Pas de changement de cap pour la cuvée 2024. Viktor Orban a une nouvelle fois affiché sa détermination à «occuper Bruxelles». «Nous devrions enfin admettre que l'hégémonie libérale a rendu le monde pire. Elle a apporté la guerre là où il aurait pu y avoir la paix. Elle a apporté le chaos là où il aurait pu y avoir l'ordre. Cette année, nous avons l'occasion de renverser la vapeur en Europe et en Amérique. Que l'ère des souverainistes commence!» a-t-il déclaré devant un public conquis.
L’incident de Bruxelles
«Mettons-nous en selle, revêtons nos armures, dirigeons-nous vers le champ de bataille et entamons la bataille électorale!» a-t-il surtout lancé, sur un ton conquérant, alors qu'il est chahuté sur le plan intérieur. «Nous devons assécher le marais à Bruxelles en juin et à Washington en novembre», résume Miklos Szantho, le chef du groupe de réflexion Centre pour les droits fondamentaux, organisateur de la CPAC Hongrie.
La droite dure et l'extrême droite avancent en rangs dispersés vers Bruxelles.

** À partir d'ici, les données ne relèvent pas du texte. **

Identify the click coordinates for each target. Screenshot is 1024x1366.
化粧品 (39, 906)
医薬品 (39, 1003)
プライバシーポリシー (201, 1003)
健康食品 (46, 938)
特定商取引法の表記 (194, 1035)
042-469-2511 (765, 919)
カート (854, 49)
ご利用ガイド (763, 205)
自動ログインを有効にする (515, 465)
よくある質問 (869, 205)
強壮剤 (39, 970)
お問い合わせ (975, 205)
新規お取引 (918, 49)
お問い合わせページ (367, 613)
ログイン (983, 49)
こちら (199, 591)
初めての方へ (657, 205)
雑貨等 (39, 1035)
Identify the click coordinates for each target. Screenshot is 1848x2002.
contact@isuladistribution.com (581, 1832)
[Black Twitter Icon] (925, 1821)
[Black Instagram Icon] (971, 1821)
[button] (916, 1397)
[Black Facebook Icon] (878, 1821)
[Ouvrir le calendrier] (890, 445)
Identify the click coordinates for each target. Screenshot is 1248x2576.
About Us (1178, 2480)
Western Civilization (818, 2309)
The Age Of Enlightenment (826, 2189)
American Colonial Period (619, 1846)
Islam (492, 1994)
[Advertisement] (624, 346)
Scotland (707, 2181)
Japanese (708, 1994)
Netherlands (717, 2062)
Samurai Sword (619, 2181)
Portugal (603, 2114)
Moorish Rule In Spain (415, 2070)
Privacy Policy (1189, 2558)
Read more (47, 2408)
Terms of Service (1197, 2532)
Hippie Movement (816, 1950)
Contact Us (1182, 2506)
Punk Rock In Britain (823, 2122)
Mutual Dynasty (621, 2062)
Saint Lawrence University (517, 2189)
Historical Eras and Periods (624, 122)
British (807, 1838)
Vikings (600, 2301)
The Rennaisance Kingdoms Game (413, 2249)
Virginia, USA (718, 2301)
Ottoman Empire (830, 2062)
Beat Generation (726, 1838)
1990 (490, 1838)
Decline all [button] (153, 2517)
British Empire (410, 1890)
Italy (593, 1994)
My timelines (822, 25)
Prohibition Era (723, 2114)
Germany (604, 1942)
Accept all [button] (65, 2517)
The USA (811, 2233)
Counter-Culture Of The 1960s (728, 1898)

Mais à Budapest, c'est bien une apparente unité que les participants cherchent à défendre, en revendiquant de surcroît une liberté d'expression absolue. Un récent événement à Bruxelles a permis à certains de jouer dans le registre de la victimisation. Viktor Orban, le premier.
Il était attendu, le 16 avril, au même titre que le Français Eric Zemmour ou le Britannique Nigel Farage, à la National Conservatism Conference (NatCon), rencontre des droites nationalistes dans la capitale belge, jusqu'à ce que le bourgmestre socialiste de la commune bruxelloise de SaintJosse décide de l'interdire. La décision a provoqué un branlebas de combat et de vives protestations du côté des organisateurs.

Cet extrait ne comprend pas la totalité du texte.